Records from a collection:
___

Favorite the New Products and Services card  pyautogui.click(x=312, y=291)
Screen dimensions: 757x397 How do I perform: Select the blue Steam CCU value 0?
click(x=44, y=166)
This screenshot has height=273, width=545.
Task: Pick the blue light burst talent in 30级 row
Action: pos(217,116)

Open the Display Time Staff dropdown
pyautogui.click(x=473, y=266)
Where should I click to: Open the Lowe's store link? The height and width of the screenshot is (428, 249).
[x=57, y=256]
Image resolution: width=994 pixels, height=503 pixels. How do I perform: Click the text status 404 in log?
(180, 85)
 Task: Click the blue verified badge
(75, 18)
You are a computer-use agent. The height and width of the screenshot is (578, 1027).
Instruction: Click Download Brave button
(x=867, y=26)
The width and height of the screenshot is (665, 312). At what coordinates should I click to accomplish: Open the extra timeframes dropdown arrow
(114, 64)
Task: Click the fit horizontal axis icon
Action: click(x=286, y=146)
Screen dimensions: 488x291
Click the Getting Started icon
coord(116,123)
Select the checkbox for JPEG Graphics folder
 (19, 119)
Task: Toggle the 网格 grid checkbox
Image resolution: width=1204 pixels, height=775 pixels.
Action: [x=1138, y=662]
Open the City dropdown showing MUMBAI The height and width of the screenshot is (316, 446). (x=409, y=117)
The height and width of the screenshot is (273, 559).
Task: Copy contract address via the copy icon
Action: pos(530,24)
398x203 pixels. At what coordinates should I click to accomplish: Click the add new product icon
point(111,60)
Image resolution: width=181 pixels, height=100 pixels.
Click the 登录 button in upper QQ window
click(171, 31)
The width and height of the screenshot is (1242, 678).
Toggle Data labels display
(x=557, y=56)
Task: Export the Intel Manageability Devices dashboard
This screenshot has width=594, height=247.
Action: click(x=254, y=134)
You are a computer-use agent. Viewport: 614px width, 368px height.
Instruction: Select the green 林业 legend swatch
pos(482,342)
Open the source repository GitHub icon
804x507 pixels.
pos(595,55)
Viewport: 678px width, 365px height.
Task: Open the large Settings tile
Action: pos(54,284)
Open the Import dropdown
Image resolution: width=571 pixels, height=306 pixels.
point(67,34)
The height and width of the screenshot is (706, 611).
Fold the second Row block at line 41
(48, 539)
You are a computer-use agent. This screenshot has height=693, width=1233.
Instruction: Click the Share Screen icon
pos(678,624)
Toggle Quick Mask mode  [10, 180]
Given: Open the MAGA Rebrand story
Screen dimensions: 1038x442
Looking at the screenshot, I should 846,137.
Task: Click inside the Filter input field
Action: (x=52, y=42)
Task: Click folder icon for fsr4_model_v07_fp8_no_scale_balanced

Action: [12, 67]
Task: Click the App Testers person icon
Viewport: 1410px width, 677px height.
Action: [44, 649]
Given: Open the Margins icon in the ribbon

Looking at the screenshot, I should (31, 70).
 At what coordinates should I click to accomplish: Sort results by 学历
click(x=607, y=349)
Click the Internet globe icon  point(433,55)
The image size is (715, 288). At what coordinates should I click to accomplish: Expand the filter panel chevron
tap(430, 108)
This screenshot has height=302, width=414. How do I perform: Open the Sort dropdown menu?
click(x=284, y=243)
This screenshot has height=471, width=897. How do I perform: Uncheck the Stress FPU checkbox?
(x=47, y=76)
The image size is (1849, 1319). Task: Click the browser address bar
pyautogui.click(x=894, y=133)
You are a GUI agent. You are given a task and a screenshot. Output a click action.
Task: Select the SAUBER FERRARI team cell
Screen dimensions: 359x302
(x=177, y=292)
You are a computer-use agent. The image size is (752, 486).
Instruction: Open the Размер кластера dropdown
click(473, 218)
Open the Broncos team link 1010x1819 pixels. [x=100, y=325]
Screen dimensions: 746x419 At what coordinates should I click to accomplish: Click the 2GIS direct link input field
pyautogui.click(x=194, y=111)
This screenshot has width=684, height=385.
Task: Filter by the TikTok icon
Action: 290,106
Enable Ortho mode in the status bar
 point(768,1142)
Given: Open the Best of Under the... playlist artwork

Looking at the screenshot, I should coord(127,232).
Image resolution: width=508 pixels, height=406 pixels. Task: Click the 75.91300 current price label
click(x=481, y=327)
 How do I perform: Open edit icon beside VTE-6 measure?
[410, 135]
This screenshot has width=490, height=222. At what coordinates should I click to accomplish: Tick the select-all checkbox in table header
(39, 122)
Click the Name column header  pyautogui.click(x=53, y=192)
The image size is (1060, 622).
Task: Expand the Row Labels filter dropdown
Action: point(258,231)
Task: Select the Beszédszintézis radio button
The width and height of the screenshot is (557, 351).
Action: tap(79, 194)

___

Exercise description: Write out the material above word for word, covering only the stretch from the line containing "Toggle Quick Mask" through the line containing "Looking at the screenshot, I should (31, 70).".

Written solution:
Toggle Quick Mask mode  [10, 180]
Given: Open the MAGA Rebrand story
Screen dimensions: 1038x442
Looking at the screenshot, I should 846,137.
Task: Click inside the Filter input field
Action: (x=52, y=42)
Task: Click folder icon for fsr4_model_v07_fp8_no_scale_balanced

Action: [12, 67]
Task: Click the App Testers person icon
Viewport: 1410px width, 677px height.
Action: [44, 649]
Given: Open the Margins icon in the ribbon

Looking at the screenshot, I should (31, 70).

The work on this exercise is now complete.